_PROMPT:_ Only the lines from the one containing "Where should I" through the last line of the material should be copied, exactly as written and without pictures.

_INPUT MATERIAL:_
'''
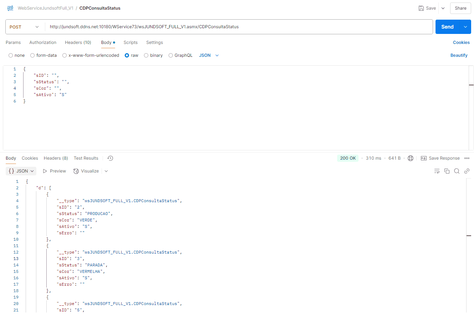Open search within the response body

[457, 171]
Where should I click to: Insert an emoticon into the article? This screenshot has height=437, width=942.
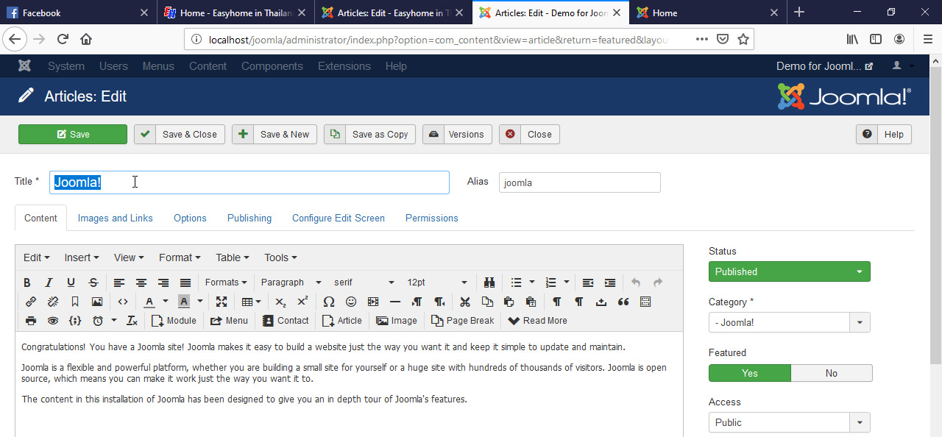351,302

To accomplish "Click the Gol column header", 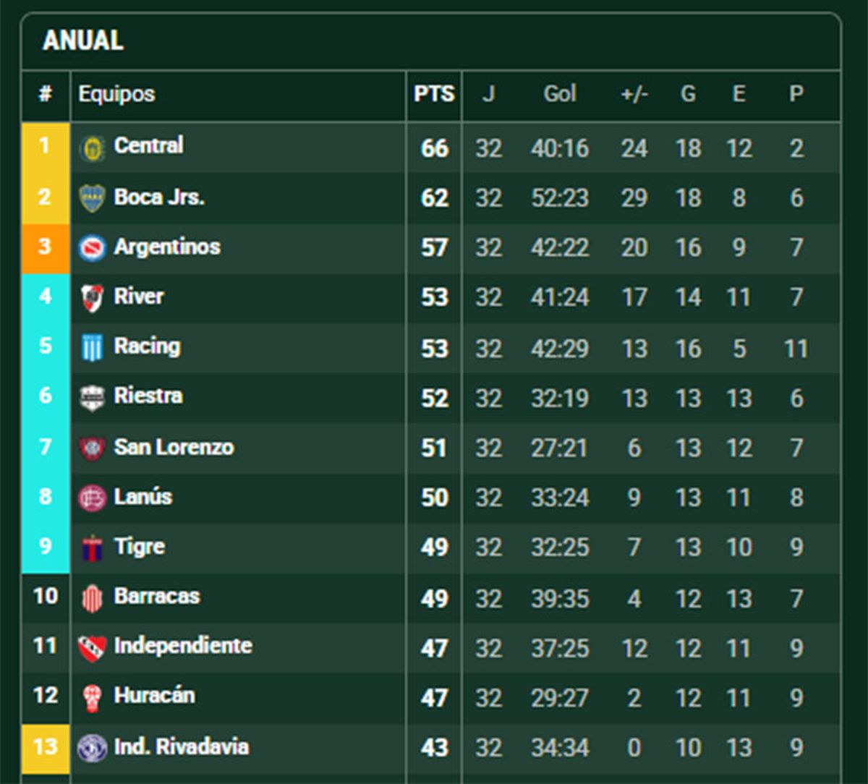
'''
_EXPECTED ANSWER:_
Where should I click to: Insert an emoticon into the article? This screenshot has height=437, width=942.
351,302

To accomplish "Click the Gol column header", 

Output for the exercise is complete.